##### Document extract

I’ve decided that what I like most about rail trails is the same thing I liked about them when the trains were running. Back when I was a boy everything was a mystery and new discoveries waited around every bend. I find that little has changed in that regard on these old paths through the forest. I’ve been walking and biking the rail trails in the area over the past few weeks and this year I decided to look for a little history as well as interesting plants. I found plenty of both.

2. Box Culvert

If you’re on a rail trail and see a stream flowing under it, there’s a good chance that it is flowing through a culvert-possibly a very old culvert. The one in the photo is a box culvert, made up of two side walls, top or lintel stones, and a stone floor. In the mid-1800s railroad stone masons cut these stones from ledges or boulders found in the woods near the rail line. There were certain rules that they had to follow. One regarded the thickness of the lintel stones and by how many inches they had to overlap the side walls, and even how much soil would be packed on top of them. These lintel stones were at least a foot thick and supported the weight of locomotives twice a day for over a century.

3. Trestle

Though I grew up hearing everyone call this type of span a trestle, according to Wikipedia this is a Warren-type through-truss bridge. This type of bridge was made of wood, wrought iron, cast iron, or steel. We have several that cross and re-cross the Ashuelot River but trees and shrubs along the river banks are making them harder to see each year. Last year I could see the river from this spot, but not now.

4. Signal Box

This appears to be an old switch box of the kind that would alert the engineer that the through track had been switched to a side spur. Whatever it was, it was powered by electricity. The rectangular base was bolted to a concrete pad and the warning indicators would have been at the top of the pole, but that part had been broken off.

 5. Forget Me Not Colony

One of the largest stands of forget me nots (Myosotis scorpioides) I’ve ever seen is beside a rail trail. You never know what plants you might find along these trails, and I’ve seen some amazing things.

6. Forget Me Nots

Forget me nots are such pretty little things and here they grow happily, way out in the middle of nowhere.

7. Box Culvert

This is another, bigger box culvert. According to a website I found called Historic Stone Highway Culverts in New Hampshire the difference between a bridge and a culvert is the length of the span. (Width of the opening) Anything less than 10 feet is a culvert, and more than that is a bridge. Most culverts are covered by earth fill but the one in the photo surprisingly had very little fill over it. The amount of fill over a culvert plays a huge role in how much weight it can carry.

8. New Culvert

This is an example of a new culvert, recently installed. Will it last for centuries like the box culverts have?

##########
##### Supplied entries

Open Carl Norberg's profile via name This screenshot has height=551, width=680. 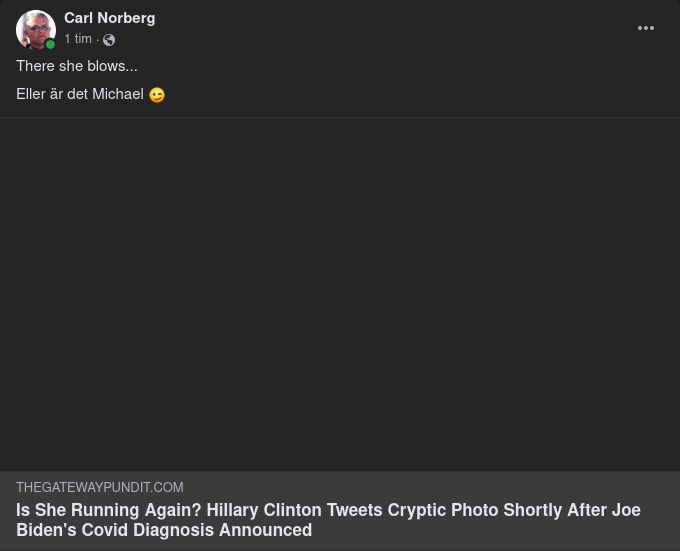click(109, 18)
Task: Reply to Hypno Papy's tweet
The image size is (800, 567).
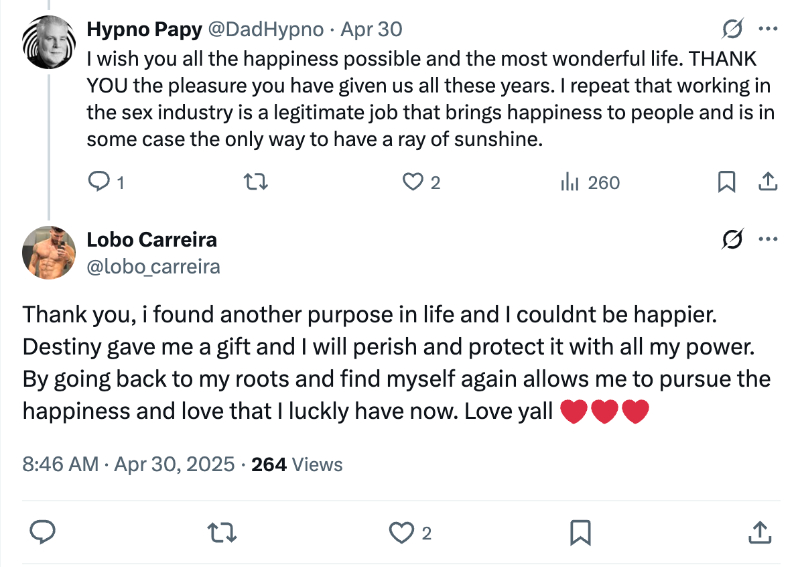Action: tap(100, 182)
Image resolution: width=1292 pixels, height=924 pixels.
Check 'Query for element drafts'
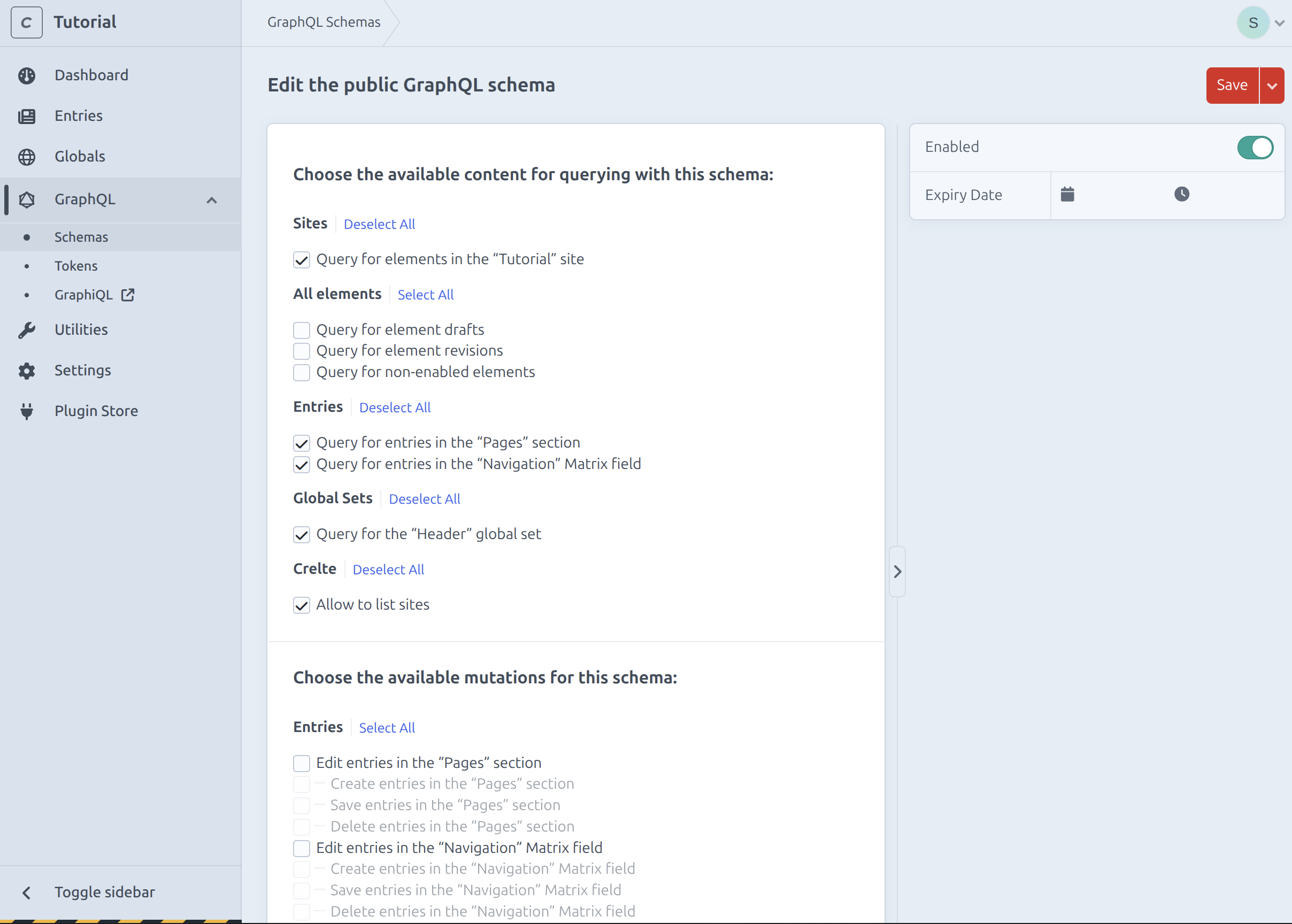click(302, 330)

##########

-- Given instruction 1 --
Copy out the records exactly, from the line containing "Task: Reply to Hypno Papy's tweet" through the end of the records, both ends included. Omit the pictures.
-- Given instruction 2 --
Write the next part of the piece about rail trails, picking up after its last sentence.

-- Expected answer 1 --
Task: Reply to Hypno Papy's tweet
The image size is (800, 567).
Action: tap(100, 182)
Image resolution: width=1292 pixels, height=924 pixels.
Check 'Query for element drafts'
click(302, 330)

-- Expected answer 2 --
9. Rattlesnake Weed

Rattlesnake weed (Hieracium venosum), one of the rarest plants that I’ve ever found, grows beside a rail trail. I was very happy to see that it is going to bloom this year. Its flowers look like those of yellow hawkweed and, though they aren’t very spectacular, flowers mean seeds and seeds mean more plants.

 10. Arch Street

Sometimes these old rail trails still cross over roads.

11. Tunnel

Way up at the top of that embankment through a break in the trees is where I was when I took the previous photo. Many of these old granite tunnels have been taken down, but this one still stands. My question is, how did the railroad build it? Did they dig a hole through the hillside and then line it with granite block, or did they build the tunnel and then fill in with soil over the top of it? I’m guessing the latter, but can anyone imagine the amount of soil they had to move? It’s staggering to think of it.

The plants growing in the gaps in the face stones are pushing them away from the arch stones (voussoirs) and they really should be removed.

 12. Early Azalea

In my last post I wrote about finding a native early azalea (Rhododendron prinophyllum) out in the woods, and just as I was taking photos for this post I found another growing beside a rail trail.

13. Early Azalea 2

The fragrance of this azalea is really magnificent and it was my nose as much as my eyes that led me to it.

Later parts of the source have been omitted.